1.      El cliente no es el enemigo. No te la agarres con él. Sedúcelo, persuádelo, que se enamore de ti con tu paciencia y atención.

2.      La relación con un cliente no es una lucha de poder en la que uno de los dos tiene que ganar. No es una competencia para ver quién es el mejor, es un trabajo en equipo.

3.      Escucha y pregunta todo lo que puedas. Es la mejor manera de acercarse a lo que realmente quiere y necesita. Luego de eso preséntale tu propuesta inicial. (No te molestes si no se convence al primer intento)

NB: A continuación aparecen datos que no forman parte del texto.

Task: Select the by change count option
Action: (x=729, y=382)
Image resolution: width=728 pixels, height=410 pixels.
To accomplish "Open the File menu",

4.      Date el tiempo necesario para explicarle detenidamente en qué consisten los procesos, cuales son las razones y el porqué de cada cosa. La claridad desde el inicio es fundamental en la relación.

5.      Déjalo aportar ideas. El cliente forma parte del proyecto. Si sus ideas no son posibles o no son adecuadas para el proyecto, explícale porqué no lo son y busca alternativas de participación y aporte conjunto.

Y por último, relájate. Si luego de haber llevado a cabo las acciones de la lista que te acabo de mencionar, no se ha generado una conexión natural, entonces mejor desiste del proyecto. No hay nada más terrible que trabajar con alguien que no quiere y no puede trabajar contigo.